● **WHAT TO PRODUCE**
With the pictures omitted, repeat exactly the lines below starting with the line that has "Screen dimensions: 429x332" and going on through the line that has "This screenshot has width=1476, height=711.".

● **RECORDS TO USE**
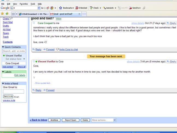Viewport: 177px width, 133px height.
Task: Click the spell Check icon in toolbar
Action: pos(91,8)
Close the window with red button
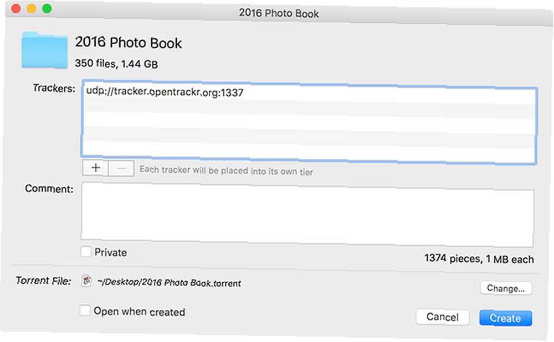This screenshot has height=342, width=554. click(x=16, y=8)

...

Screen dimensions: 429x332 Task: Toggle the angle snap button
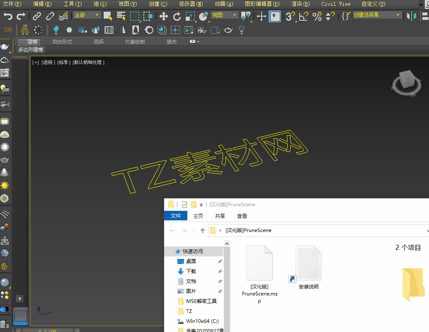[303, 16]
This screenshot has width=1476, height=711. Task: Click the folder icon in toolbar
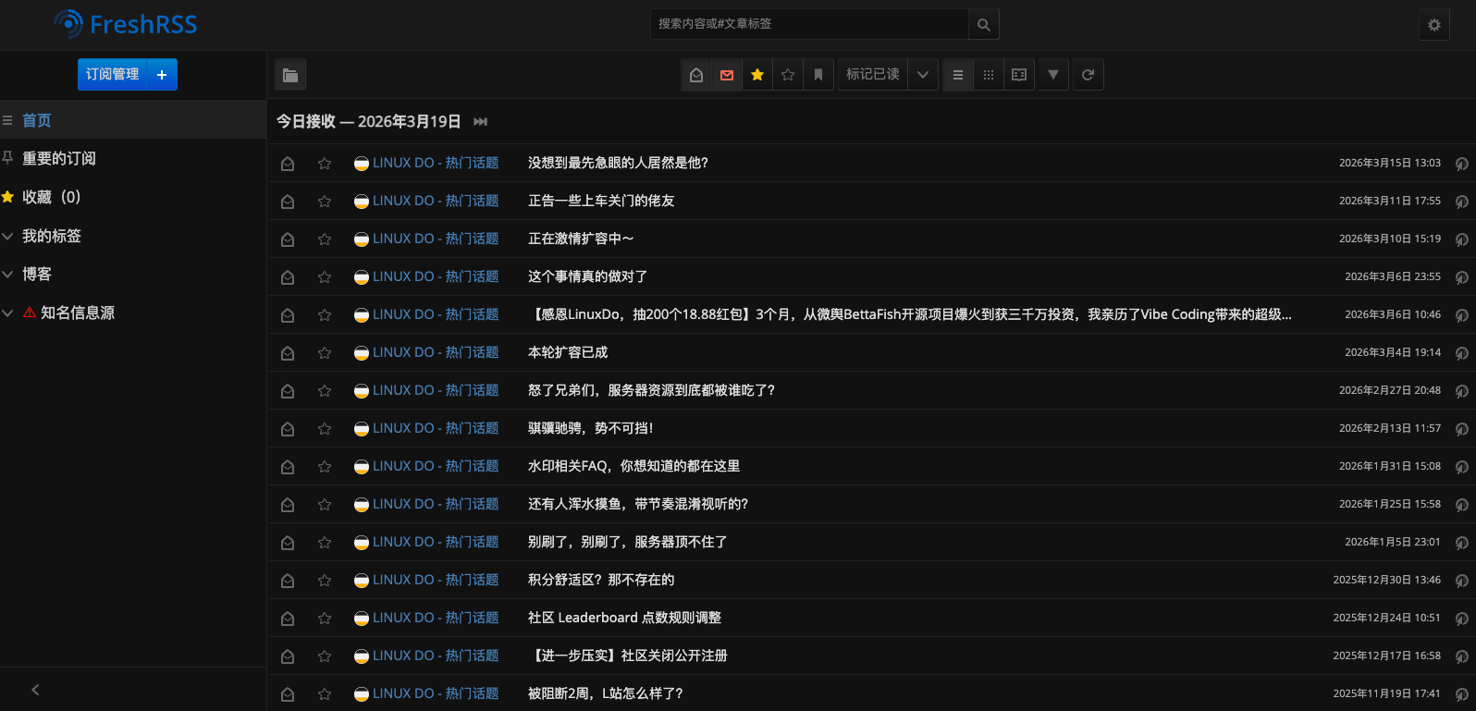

● **TASK RESPONSE**
Screen dimensions: 429x332 Task: Toggle the angle snap button
[303, 16]
This screenshot has width=1476, height=711. Task: Click the folder icon in toolbar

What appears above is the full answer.